TASK DETAILS: Copy each of the following records word for word, with no changes.
---- DATA
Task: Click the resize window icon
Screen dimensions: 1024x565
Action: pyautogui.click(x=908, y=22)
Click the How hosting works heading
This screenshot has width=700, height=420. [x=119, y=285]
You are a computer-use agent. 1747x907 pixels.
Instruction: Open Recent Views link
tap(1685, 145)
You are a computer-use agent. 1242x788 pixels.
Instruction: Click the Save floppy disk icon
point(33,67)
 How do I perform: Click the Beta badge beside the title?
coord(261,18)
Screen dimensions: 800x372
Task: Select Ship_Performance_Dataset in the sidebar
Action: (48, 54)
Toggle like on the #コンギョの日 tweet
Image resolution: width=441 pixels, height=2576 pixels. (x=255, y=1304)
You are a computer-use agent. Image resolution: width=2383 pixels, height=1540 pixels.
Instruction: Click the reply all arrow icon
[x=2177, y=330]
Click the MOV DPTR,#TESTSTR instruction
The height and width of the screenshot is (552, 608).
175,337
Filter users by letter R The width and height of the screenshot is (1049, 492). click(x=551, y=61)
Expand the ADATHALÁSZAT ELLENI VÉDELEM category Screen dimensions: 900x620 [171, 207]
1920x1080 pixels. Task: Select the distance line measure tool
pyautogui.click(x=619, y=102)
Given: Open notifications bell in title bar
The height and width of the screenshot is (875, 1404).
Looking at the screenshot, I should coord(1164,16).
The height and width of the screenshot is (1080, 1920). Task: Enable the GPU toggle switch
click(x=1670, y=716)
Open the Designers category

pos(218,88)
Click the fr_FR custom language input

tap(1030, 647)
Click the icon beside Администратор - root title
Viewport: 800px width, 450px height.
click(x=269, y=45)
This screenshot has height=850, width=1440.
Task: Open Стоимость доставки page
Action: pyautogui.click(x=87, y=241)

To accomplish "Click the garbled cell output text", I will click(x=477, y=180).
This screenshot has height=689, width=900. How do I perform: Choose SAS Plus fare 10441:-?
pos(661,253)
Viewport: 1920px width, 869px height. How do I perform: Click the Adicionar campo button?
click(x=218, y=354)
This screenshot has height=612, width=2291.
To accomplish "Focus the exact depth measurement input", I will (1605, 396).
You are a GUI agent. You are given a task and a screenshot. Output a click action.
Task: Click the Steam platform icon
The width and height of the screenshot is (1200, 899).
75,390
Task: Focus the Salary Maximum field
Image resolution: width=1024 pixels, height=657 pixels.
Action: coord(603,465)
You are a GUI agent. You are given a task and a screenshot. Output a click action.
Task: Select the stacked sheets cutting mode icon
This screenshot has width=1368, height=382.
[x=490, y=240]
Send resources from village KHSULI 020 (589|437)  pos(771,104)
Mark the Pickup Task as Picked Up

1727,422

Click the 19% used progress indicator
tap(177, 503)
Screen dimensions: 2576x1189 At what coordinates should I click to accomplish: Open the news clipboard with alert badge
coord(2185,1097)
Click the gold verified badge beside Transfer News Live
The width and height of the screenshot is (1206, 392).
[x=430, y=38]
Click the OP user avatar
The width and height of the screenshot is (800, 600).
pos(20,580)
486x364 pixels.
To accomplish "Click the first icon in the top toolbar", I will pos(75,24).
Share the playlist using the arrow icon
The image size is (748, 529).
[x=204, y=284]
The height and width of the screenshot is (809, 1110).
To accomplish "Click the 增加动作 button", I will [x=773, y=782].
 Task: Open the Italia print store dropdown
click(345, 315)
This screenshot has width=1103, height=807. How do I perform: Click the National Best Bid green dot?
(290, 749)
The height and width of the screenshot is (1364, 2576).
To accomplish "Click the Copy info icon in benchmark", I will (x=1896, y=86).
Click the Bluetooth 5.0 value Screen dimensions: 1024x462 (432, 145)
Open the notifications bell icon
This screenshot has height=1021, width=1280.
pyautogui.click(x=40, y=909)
--------
EXERCISE RESPONSE:
Task: Click the resize window icon
Screen dimensions: 1024x565
Action: pyautogui.click(x=908, y=22)
Click the How hosting works heading
This screenshot has width=700, height=420. [x=119, y=285]
You are a computer-use agent. 1747x907 pixels.
Instruction: Open Recent Views link
tap(1685, 145)
You are a computer-use agent. 1242x788 pixels.
Instruction: Click the Save floppy disk icon
point(33,67)
 How do I perform: Click the Beta badge beside the title?
coord(261,18)
Screen dimensions: 800x372
Task: Select Ship_Performance_Dataset in the sidebar
Action: (48, 54)
Toggle like on the #コンギョの日 tweet
Image resolution: width=441 pixels, height=2576 pixels. (x=255, y=1304)
You are a computer-use agent. Image resolution: width=2383 pixels, height=1540 pixels.
Instruction: Click the reply all arrow icon
[x=2177, y=330]
Click the MOV DPTR,#TESTSTR instruction
The height and width of the screenshot is (552, 608).
175,337
Filter users by letter R The width and height of the screenshot is (1049, 492). click(x=551, y=61)
Expand the ADATHALÁSZAT ELLENI VÉDELEM category Screen dimensions: 900x620 [171, 207]
1920x1080 pixels. Task: Select the distance line measure tool
pyautogui.click(x=619, y=102)
Given: Open notifications bell in title bar
The height and width of the screenshot is (875, 1404).
Looking at the screenshot, I should coord(1164,16).
The height and width of the screenshot is (1080, 1920). Task: Enable the GPU toggle switch
click(x=1670, y=716)
Open the Designers category

pos(218,88)
Click the fr_FR custom language input

tap(1030, 647)
Click the icon beside Администратор - root title
Viewport: 800px width, 450px height.
click(x=269, y=45)
This screenshot has height=850, width=1440.
Task: Open Стоимость доставки page
Action: pyautogui.click(x=87, y=241)

To accomplish "Click the garbled cell output text", I will click(x=477, y=180).
This screenshot has height=689, width=900. How do I perform: Choose SAS Plus fare 10441:-?
pos(661,253)
Viewport: 1920px width, 869px height. How do I perform: Click the Adicionar campo button?
click(x=218, y=354)
This screenshot has height=612, width=2291.
To accomplish "Focus the exact depth measurement input", I will (1605, 396).
You are a GUI agent. You are given a task and a screenshot. Output a click action.
Task: Click the Steam platform icon
The width and height of the screenshot is (1200, 899).
75,390
Task: Focus the Salary Maximum field
Image resolution: width=1024 pixels, height=657 pixels.
Action: coord(603,465)
You are a GUI agent. You are given a task and a screenshot. Output a click action.
Task: Select the stacked sheets cutting mode icon
This screenshot has width=1368, height=382.
[x=490, y=240]
Send resources from village KHSULI 020 (589|437)  pos(771,104)
Mark the Pickup Task as Picked Up

1727,422

Click the 19% used progress indicator
tap(177, 503)
Screen dimensions: 2576x1189 At what coordinates should I click to accomplish: Open the news clipboard with alert badge
coord(2185,1097)
Click the gold verified badge beside Transfer News Live
The width and height of the screenshot is (1206, 392).
[x=430, y=38]
Click the OP user avatar
The width and height of the screenshot is (800, 600).
pos(20,580)
486x364 pixels.
To accomplish "Click the first icon in the top toolbar", I will pos(75,24).
Share the playlist using the arrow icon
The image size is (748, 529).
[x=204, y=284]
The height and width of the screenshot is (809, 1110).
To accomplish "Click the 增加动作 button", I will [x=773, y=782].
 Task: Open the Italia print store dropdown
click(345, 315)
This screenshot has width=1103, height=807. How do I perform: Click the National Best Bid green dot?
(290, 749)
The height and width of the screenshot is (1364, 2576).
To accomplish "Click the Copy info icon in benchmark", I will (x=1896, y=86).
Click the Bluetooth 5.0 value Screen dimensions: 1024x462 (432, 145)
Open the notifications bell icon
This screenshot has height=1021, width=1280.
pyautogui.click(x=40, y=909)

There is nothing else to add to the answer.